# [Dokumenttext]
########

Für die beiden Hooligans aus Berlin ging vorgestern ein Zelturlaub zu Ende: Lagerfeuer am Rand des Kamernscher Sees, gehißte Deutschlandflagge, ganz groß, und daneben die Reichskriegsfahne, klein. Bier und Schnaps sind in diesen Tagen reichlich geflossen. Es war eine gelungene Urlaubswoche unter Freunden, 120 Kilometer nordwestlich von Berlin.

Reine Idylle hätte es sein können, wären da nicht die Linken, „die Zecken“, vom gegenüberliegenden Ufer des Sees gewesen. Die aus Stendal. Kurz vor zehn Samstag nacht kamen sie zu den Hooligans herüber, standen am Lagerfeuer rum, so daß die Berliner nicht anders konnten als ihnen ein Bier anzubieten. Freundschaftlich, um Ärger zu vermeiden, betonte René. Denn den hatten die Hooligans schon gerochen. Der lauschige Abend endete schnell. Zuviel Bier schütteten die Stendaler in sich hinein, zu rasch gab ein Wort das andere. Als die Stendaler endlich begriffen, daß sie sich besser wieder auf „ihre“ Seite des See verdrücken sollten, passierte es. Einer von ihnen riß im Vorbeigehen die Reichskriegsflagge runter. „Klar haben wir uns uffgeregt“, sagt Normen, „aber geprügelt haben wir nicht. Wir sind ganz ruhig geblieben.“ Die Stendaler sollen beim Abschied gedroht haben, sie würden wiederkommen. Und zwar mit 100 Mann.

########

# [Rohdaten]
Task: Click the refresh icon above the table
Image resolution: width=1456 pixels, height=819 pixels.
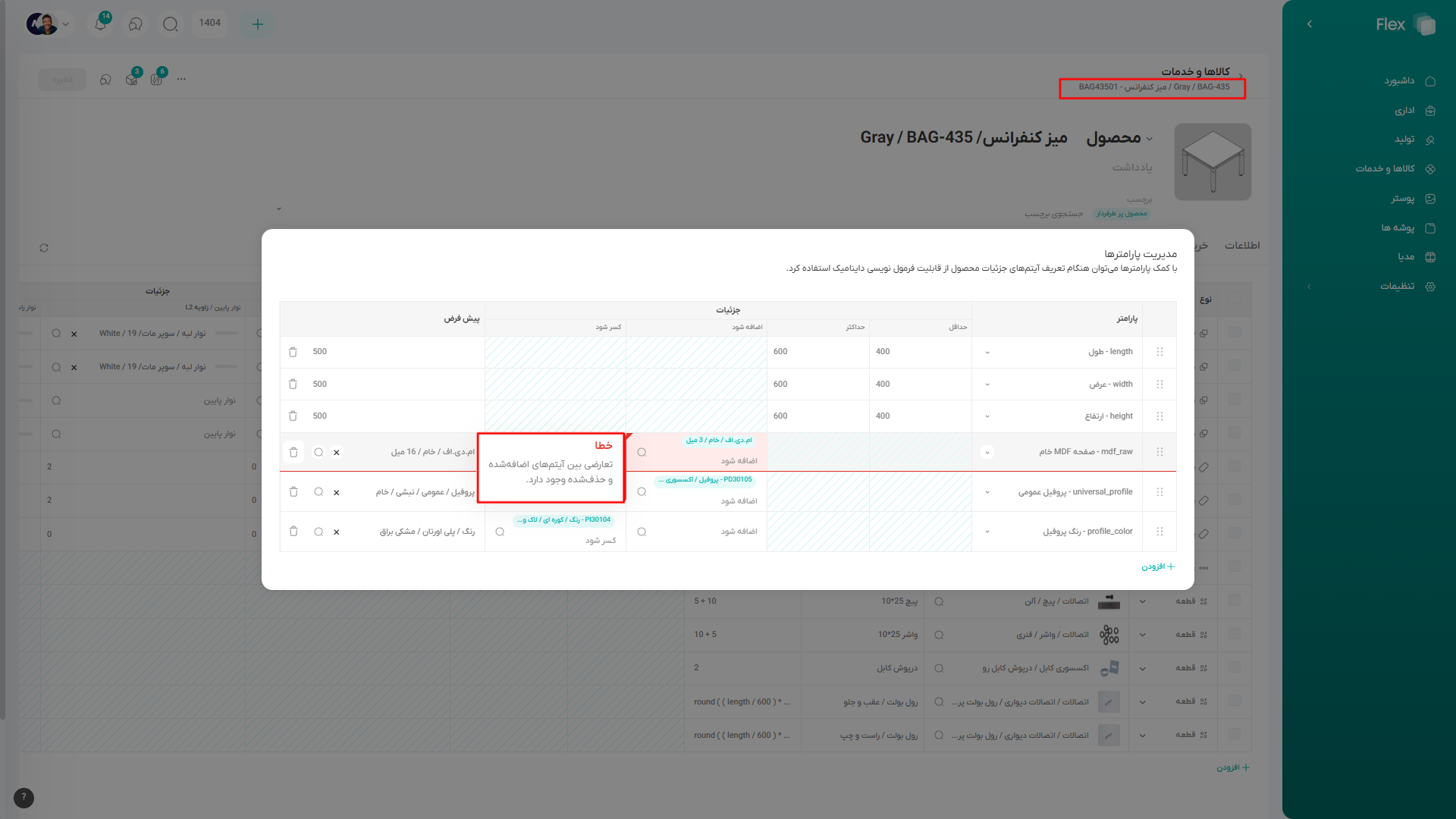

########

# [Anforderungen]
Fasse den Absatz im Dokumenttext, der mit „Reine Idylle hätte es sein können“ beginnt, als kurze Stichpunktliste zusammen. Die wichtigsten Fakten sollen erhalten bleiben.

# [Erwartete Antwort]
- Linke aus Stendal („die Zecken“) vom gegenüberliegenden Seeufer kamen am Samstag kurz vor zehn Uhr nachts zum Lagerfeuer der Hooligans.
- Die Berliner boten ihnen ein Bier an, laut René freundschaftlich und um Ärger zu vermeiden.
- Die Stendaler tranken zu viel, und schnell kam es zum Streit.
- Als sie auf ihre Seite des Sees zurückgehen sollten, riss einer von ihnen im Vorbeigehen die Reichskriegsflagge herunter.
- Laut Normen regten sich die Berliner auf, prügelten aber nicht und blieben ruhig.
- Beim Abschied sollen die Stendaler gedroht haben, mit 100 Mann wiederzukommen.